Case: Reuven, a ba’al tokea (one who blows the shofar), spent a lot of time practicing blowing the shofar in his home before Rosh Hashanah. However, Shimon, his upstairs neighbor, was upset, since Reuven often practiced late at night and made it hard for him to fall asleep. Shimon claims that Reuven is a gazlan (thief) for gezel sheinah, “stealing” his sleep. 

Question:Is gezel sheina really considered actual theft, especially when it occurs during the performance of a mitzvah?  

Answer: The term “gezel sheinah” is based on a pasuk in Mishlei (4:16). Although the term is not found in the earlier poskim, the Chafetz Chaim is quoted (in the sefer Chafetz Chaim: Chayav Umifalav”) as saying that preventing a person from sleeping is considered to be gezel sheinah, “stealing” their sleep.
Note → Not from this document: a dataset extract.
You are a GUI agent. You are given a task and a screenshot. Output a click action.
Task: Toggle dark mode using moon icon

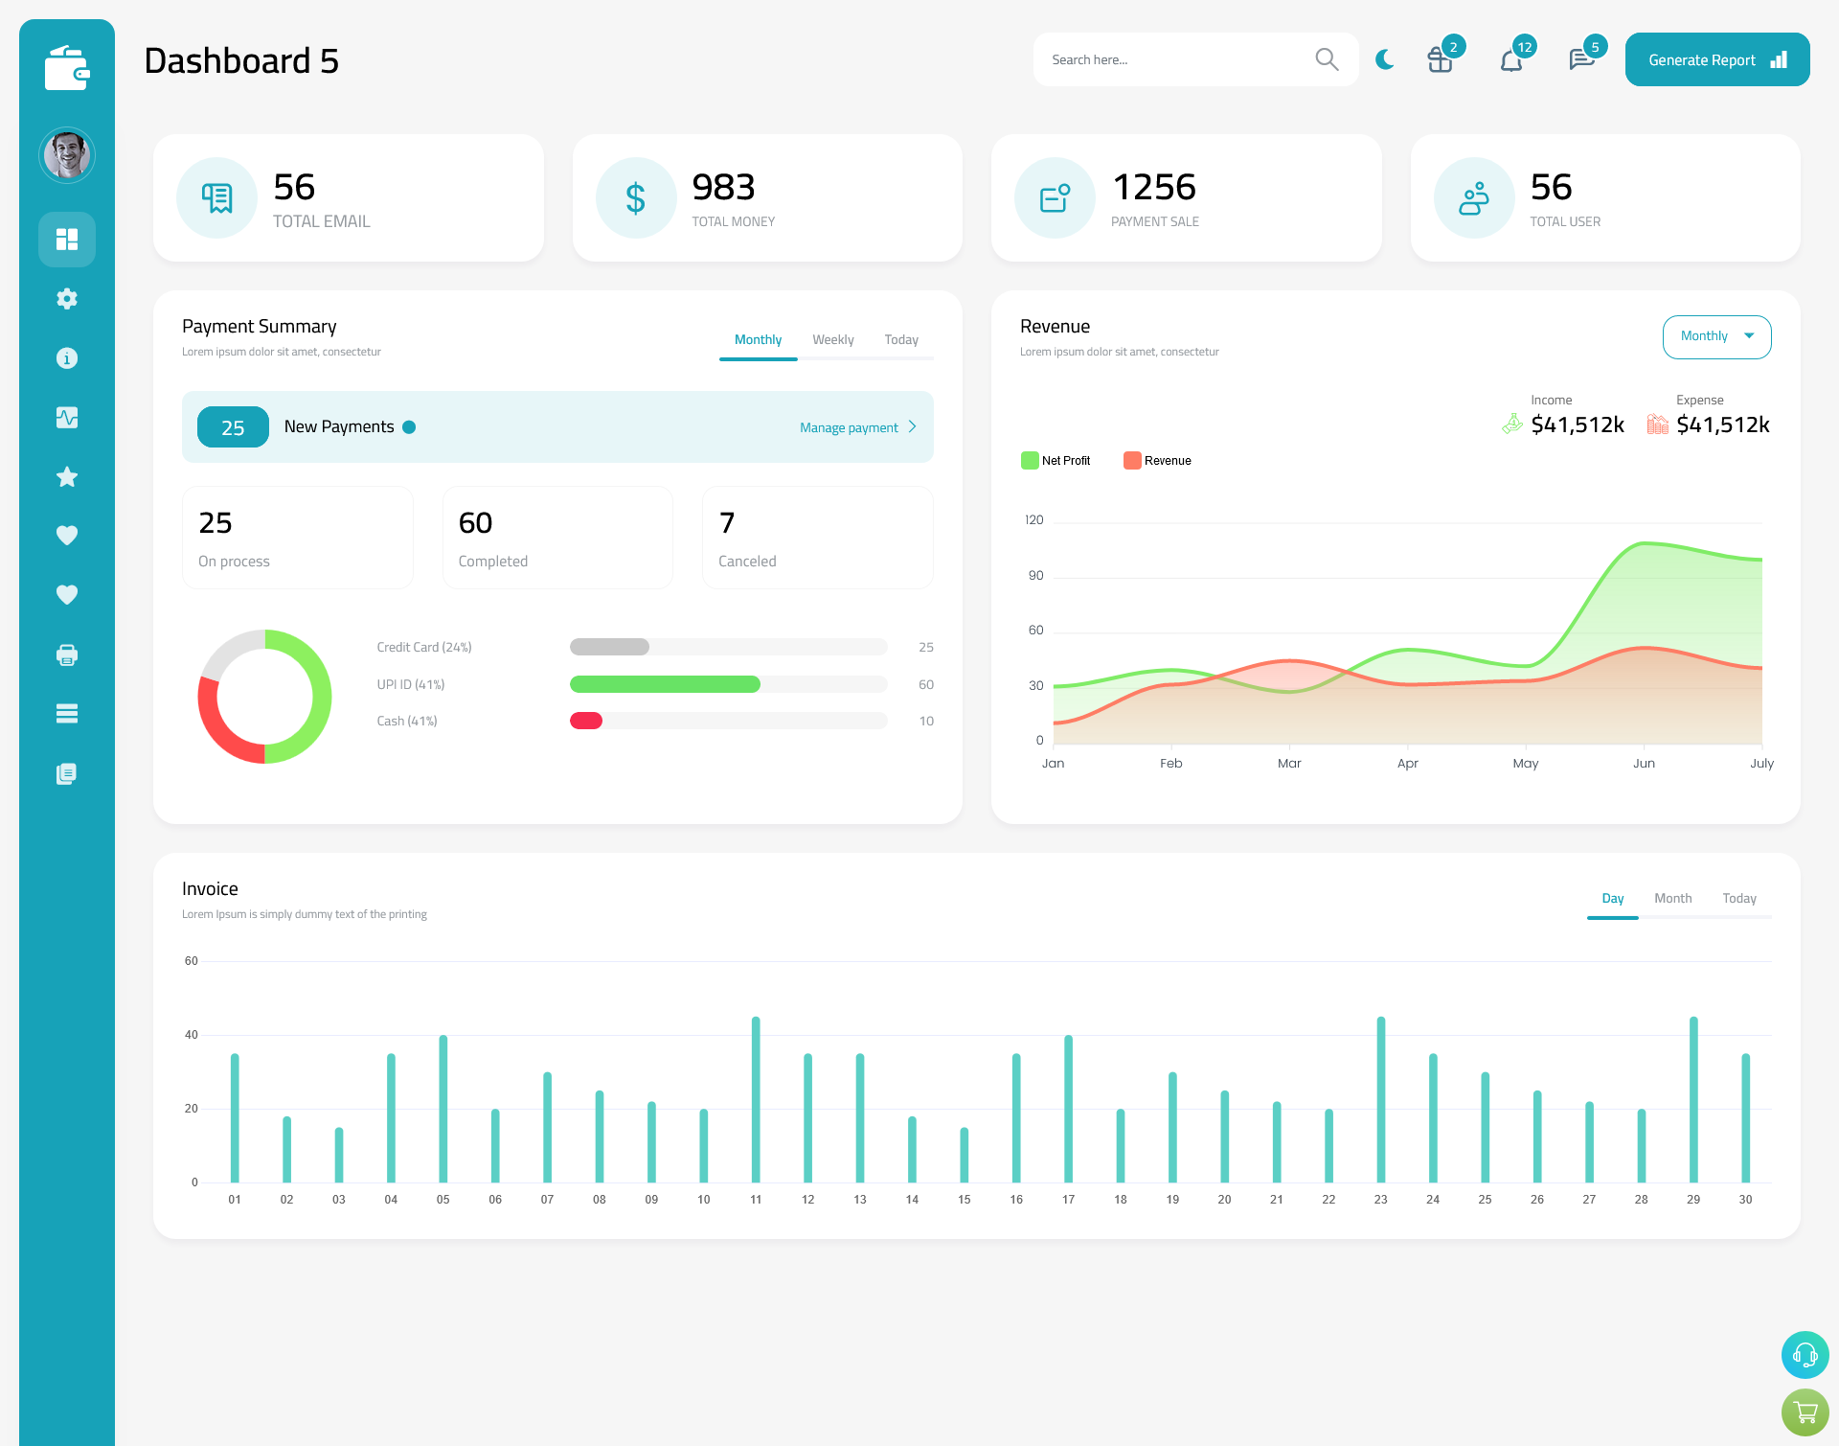point(1384,58)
Most recent poskim explain that according to the Chafetz Chaim, one does not actually violate the prohibition of stealing, since one does not actually take a tangible item from another person. Rather, he meant that one may violate the issur of ona’as devarim, speaking words that are hurtful to others. This can include other non-monetary suffering, such as preventing someone from sleeping, which may affect his proper functioning during the day.

In addition, one may be guilty of not fulfilling the mitzvah of ve’ahavta l’re’acha kamocha, loving a person as one loves oneself. Since most people would not want their sleep to be disturbed, one should not disturb the sleep of others either (see Pischei Choshen, Geneiva, ch.15, footnote 3)

Based on these considerations, Reuven should not blow the shofar late at night if it prevents Shimon from sleeping. The fact that Reuven is practicing to perform a mitzvah does not matter, as that is not a valid consideration for causing pain to another Jew.